Pancha-Kośa: The Five Sheaths in Theory & Practice

Sat. Mar. 9 & 16
11:30 AM – 2:45 PM
All levels – Register online

Why do you practice Yoga?

Really! Ask yourself. I know, it is like asking yourself, why do

I eat? Because I have to, or because I feel better about myself when I practice. All the pains seem to subside. Is that why?

When I first started, almost forty years ago, I was interested in “Samadhi”, in this implied transcendent state, in feeling peaceful inside, and in “finding” my authentic self. That was the pitch at that time, when I was in my 20s and 30s. Through practice, I realized how wild my mind was and how filled I was with desire to get “better” at whatever I was doing. I wanted to perfect each pose; then, once I realized that there was no such thing as a “perfect” pose, I sought to refine my ability to enter into each pose, to become more sensitive to the feedback from the muscles, connective tissue, breath, and, through this process, I learned how to become deeply absorbed into each moment. Is this what the “Samadhi” moment is?

I live my life in growing orbits,
Which move out over the things of the world.
Perhaps I can never achieve the last,
But that will be my attempt.  -Rainer Maria Rilke, 1899

This last weekend I went to the desert. I forget how much energy it takes to filter out the noise of excess stimulation from the city. The to-do list, the traffic, the choices, classes, people. I knew that I had this workshop to prepare for, on the Upanishads. The Taittiriyopanishad in particular. I love the Upanishads for they address the heart of the practice: May I come to know that from which all else is known. –Mundaka Upanishad.  The desert seems stripped of “stuff” and lies bare; not barren, but like a blank canvas. I sat on the cool earth, felt the wind, the sun, heard the distance, and waited.

The elements rose up within me; my body became the sensory tool to monitor experience

The earth below me, seemingly firm,
the earth within me, my bones seemingly firm,
the earth all around me, seemingly established in its cyclical
nature of coming and going.

The sky above me, seemingly vast,
the sky within me, when the mind’s itch and the heart’s desire is silent,
seemingly vast,
the sky all around me, seemingly timeless in its immensity.

Cast between the rhythm of becoming and the presence of being.

__What is asked__:
A. Reproduce the stretch from "This last weekend" through "distance, and waited." in the yoga workshop post, word for word.
B. Write the next part of the yoga workshop post, picking up right after its final line.

__Data lines__:

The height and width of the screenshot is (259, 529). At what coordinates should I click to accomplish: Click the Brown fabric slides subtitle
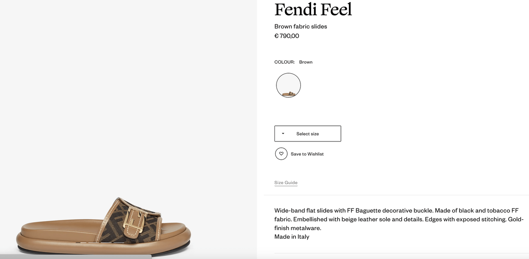tap(301, 26)
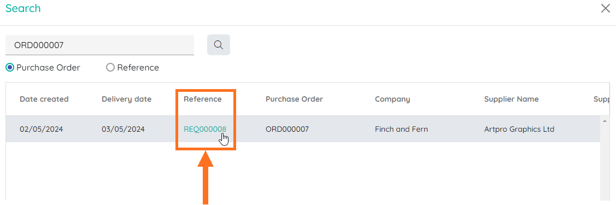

__Solved problems__:
A.
This last weekend I went to the desert. I forget how much energy it takes to filter out the noise of excess stimulation from the city. The to-do list, the traffic, the choices, classes, people. I knew that I had this workshop to prepare for, on the Upanishads. The Taittiriyopanishad in particular. I love the Upanishads for they address the heart of the practice: May I come to know that from which all else is known. –Mundaka Upanishad.  The desert seems stripped of “stuff” and lies bare; not barren, but like a blank canvas. I sat on the cool earth, felt the wind, the sun, heard the distance, and waited.

B.
I love the Upanishads and the Vedas because they speak in metaphor and point the way toward something that cannot and perhaps should not be analyzed, the very personal process of becoming more aware. Yet here, in the Taittiriyopanishad, the student and teacher share a process. I read more, and sat with the desert.

Why do I practice yoga? In Light on Yoga, BKS Iyengar (Guruji) says: “The sadhaka’s aim is to bring the consciousness to a state of purity and translucence.” He goes on refer to the elements and the Kośas. In order to help man understand himself, the sages analyzed humans as being composed of five sheaths, or kośas. In Light on Life, Guruji further refines and applies these five sheaths with a path inward.

Anatomical Earth Stability
Physiological Water Vitality
Mental Fire Clarity
Intellectual Air Discernment
Blissful Either Bliss

“The first three sheaths are within the elements of nature. The intellectual sheath is said to be the layer of the individual soul and the blissful sheath is said to be the layer of the universal soul”. -LOY

Clearly, I am in good company as Guruji studied and applied these same teachings. “In effect, all five sheaths have to be penetrated to reach emancipation”. While Guruji’s process was one of moving from the elemental toward the spiritual, or, as he might say, from the gross to the subtle, perhaps attuning first to what is most immediate, the earth. As Rilke said, “I live my life in growing orbits”. Then, what lies beneath begins to reveal itself as a new foundation, and what lies beneath that, again, until the most fundamental foundation emerges.

May I come to know that from which all else is known. -Manduka Upanishad

The Taittiriyopanishad is the source material for the Kośas. It is the first time that the word Yoga is used in the wisdom literature. These teachings are ripe with inquiry and with meditative material. Join us for this workshop to study and apply these teachings.

SahaNaVavatu chant is the peace chant that introduces the Bhrahmananda Valli. In translation: Om! May It protect us both (teacher and pupil). May It cause us both to enjoy the bliss of Mukti (liberation). May we both exert to find out the true meaning of the scriptures. May our studies be fruitful. May we never quarrel with each other. Om Peace, Peace, Peace.

I live my life in growing orbits,
Which move out over the things of the world.
Perhaps I can never achieve the last,
But that will be my attempt.
I am circling around God, around the ancient tower,
And I have been circling for a thousand years.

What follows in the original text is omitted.